05/26/1999 - "(ZZ4) took her pants off 2X's this AM...".
Per facility Universal Notes -
05/26/1999 - "...in living room when she (ZZ4) pulled her shorts and underwear off...an hour and half later...found (ZZ4) in hallway with pants down and underwear."
06/09/1999 - 8:50 a.m. - "...(ZZ4) in womens end...with her pants off...".
Assessments for ZZ4 indicate the following:
Maladaptive Assessment Summary for 07/10/1999 - "...inappropriate removing clothing 5-8 times daily."
Maladaptive Behavior Assessment of 07/10/1996 - "...undresses at the wrong time - daily; takes off all clothing while on toilet - daily."
Sexuality Assessment of 06/27/1997 - "...takes off all clothing - while on toilet 2-3 times weekly."
Sexuality Assessment of 07/02/1998 - "undresses at the wrong time - daily."
Maladaptive Behavior Assessment of 01/15/1999 - "...removes clothing while toileting...".
Maladaptive Behavior Assessment of 07/08/1999 - "...undresses at the wrong time of day and takes off clothing while on toilet - almost daily."
Maladaptive Behavior Assessment Summary of 07/09/1999 - "...removes clothing while toileting."
Per interview with E7 on 10/15/1999, E7 stated that ZZ4 would pull her own pants down, that she, "just did it", that her action of pulling down her pants did not always signify her need to go to the bathroom. E7 further stated that when ZZ4 was in the bathroom at the facility, ZZ4 would take her pants all the way off and would leave the bathroom that way if staff were not in the immediate area.
E7 and E9 both confirmed that staff would take ZZ4 to the bathroom, leave her, then return to check on her and assist her with hygiene care.
E3 (on 10/19/1999) and E8 (on 10/21/1999) confirmed that ZZ4 would remove her own pants in the bathroom. E9 (on 10/15/1999) and E4 (on 10/19/1999) and E6 (on 10/21/1999) stated that they have seen ZZ4 in the living room of the facility with her outer pants and underwear down on more then one occasion. E5 (on 10/19/1999) noted that she had observed ZZ4 on the men's end a couple of times (no dates given) and ZZ4 had removed her outer and under pants.
R6 (on 10/19/1999) stated that he sometimes (could not remember dates) saw ZZ4 remove her pants (outer and under) and sometimes her shirt. Per R6, "...was just something she just did...". ZZ6 (on 08/11/1999) stated that she observed ZZ4 sitting in the bathroom on the toilet, door open, pants (outer and under) down, "itching" herself. ZZ6 demonstrated the word, "itching" by gesturing to her own vaginal area and moving her hand back and forth in an itching motion.
E3 (on 10/27/1999) and Z8 (On 10/27/1999) confirmed that when ZZ4 was taken to the bathroom or when she went to the bathroom on her own, ZZ4 would not close the door herself, that staff always had to close the door for ZZ4 to ensure her privacy.
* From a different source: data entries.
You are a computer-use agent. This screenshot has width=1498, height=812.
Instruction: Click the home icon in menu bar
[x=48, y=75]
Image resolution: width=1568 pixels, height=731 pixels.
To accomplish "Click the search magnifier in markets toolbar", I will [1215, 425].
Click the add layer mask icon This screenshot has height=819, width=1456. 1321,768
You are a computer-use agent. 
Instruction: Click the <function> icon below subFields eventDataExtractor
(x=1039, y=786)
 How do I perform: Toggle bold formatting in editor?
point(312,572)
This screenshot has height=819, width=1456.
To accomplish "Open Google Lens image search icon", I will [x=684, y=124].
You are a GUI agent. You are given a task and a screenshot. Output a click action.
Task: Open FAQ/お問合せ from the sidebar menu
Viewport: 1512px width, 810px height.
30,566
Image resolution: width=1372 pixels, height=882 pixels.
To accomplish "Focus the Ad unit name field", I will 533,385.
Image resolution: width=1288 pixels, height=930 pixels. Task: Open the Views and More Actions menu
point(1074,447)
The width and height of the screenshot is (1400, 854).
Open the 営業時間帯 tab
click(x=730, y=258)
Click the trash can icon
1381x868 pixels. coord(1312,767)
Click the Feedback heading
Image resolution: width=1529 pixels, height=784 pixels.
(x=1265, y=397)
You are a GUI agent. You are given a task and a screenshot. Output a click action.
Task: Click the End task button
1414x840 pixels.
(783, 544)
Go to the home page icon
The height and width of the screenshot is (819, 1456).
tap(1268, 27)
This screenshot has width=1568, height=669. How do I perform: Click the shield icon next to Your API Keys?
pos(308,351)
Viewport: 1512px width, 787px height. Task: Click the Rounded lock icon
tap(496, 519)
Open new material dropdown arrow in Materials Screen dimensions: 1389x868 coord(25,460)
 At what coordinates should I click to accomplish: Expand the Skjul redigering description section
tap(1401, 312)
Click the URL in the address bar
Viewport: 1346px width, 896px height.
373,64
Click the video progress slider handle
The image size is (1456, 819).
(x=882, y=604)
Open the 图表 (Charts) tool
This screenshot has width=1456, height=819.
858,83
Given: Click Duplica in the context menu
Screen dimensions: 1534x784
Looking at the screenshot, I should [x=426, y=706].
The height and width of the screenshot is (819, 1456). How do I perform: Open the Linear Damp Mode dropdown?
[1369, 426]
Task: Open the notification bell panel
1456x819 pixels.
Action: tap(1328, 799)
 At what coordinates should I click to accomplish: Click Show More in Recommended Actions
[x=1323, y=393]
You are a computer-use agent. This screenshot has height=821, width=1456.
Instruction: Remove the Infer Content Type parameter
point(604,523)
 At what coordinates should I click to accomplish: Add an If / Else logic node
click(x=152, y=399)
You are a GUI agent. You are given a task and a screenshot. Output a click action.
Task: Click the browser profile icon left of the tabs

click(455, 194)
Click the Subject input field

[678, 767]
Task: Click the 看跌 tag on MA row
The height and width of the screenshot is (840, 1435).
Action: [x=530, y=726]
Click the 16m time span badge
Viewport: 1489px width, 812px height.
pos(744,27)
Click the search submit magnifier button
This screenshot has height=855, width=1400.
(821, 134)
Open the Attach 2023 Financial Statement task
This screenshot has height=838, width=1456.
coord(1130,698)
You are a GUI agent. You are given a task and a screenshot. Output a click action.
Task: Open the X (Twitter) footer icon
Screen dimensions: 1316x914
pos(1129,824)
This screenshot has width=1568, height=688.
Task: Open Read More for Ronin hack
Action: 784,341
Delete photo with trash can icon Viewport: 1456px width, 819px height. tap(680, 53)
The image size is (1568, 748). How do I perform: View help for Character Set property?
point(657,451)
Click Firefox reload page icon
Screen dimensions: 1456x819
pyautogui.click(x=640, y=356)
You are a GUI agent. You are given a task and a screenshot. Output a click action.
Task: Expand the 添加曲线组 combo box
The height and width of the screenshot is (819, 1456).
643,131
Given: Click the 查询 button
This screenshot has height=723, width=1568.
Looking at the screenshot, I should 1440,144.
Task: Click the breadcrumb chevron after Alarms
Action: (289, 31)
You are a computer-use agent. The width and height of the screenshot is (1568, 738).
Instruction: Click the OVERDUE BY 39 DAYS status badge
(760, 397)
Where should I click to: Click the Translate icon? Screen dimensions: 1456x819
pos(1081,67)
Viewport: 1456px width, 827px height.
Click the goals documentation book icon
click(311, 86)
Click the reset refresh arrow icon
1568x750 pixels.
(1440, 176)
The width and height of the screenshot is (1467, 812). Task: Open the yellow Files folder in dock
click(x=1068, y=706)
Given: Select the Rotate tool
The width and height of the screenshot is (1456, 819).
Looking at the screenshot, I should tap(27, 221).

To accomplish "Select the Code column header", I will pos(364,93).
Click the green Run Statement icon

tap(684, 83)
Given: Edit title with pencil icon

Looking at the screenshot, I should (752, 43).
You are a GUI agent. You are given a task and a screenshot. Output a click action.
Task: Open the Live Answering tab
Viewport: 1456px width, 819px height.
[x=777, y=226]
Review of IPP's for ZZ4 for the past three years indicate that ZZ4 has not had any formal programming for her disrobing behaviors. Additionally, ZZ4 has had no programming or
protocol for staff to consistently follow when assisting ZZ4 in her toileting, with regards to ensuring ZZ4's privacy (Prior interviews confirm that ZZ4 would be taken to the bathroom, then left and checked on, but that ZZ4 would often emerge in various states of disrobe before staff came back to check on ZZ4).
Per file verification and interview, the facility currently provides residential services to R3, who is a 31 year old male with Moderate Mental Retardation, is verbal and ambulatory, who was admitted to the facility on 04/08/1997 while on probation for a conviction of Aggravated Criminal Sexual Abuse - Class A on (05/13/1996) and has documented incidents of inappropriate touch with females at the facility and at the day training site.
The facility failed to provide training in personal skills essential for ZZ4's privacy.
ZZ4 was not provided nursing services in accordance with her needs, in that nursing failed to fully assess ZZ4's bruises in a timely manner and failed to assess ZZ4's bruises in a thorough manner.
The facility failed to ensure that individuals of the facility are protected from physical, sexual and psychological abuse.
The facility neglected to thoroughly investigate incidents of unknown origin.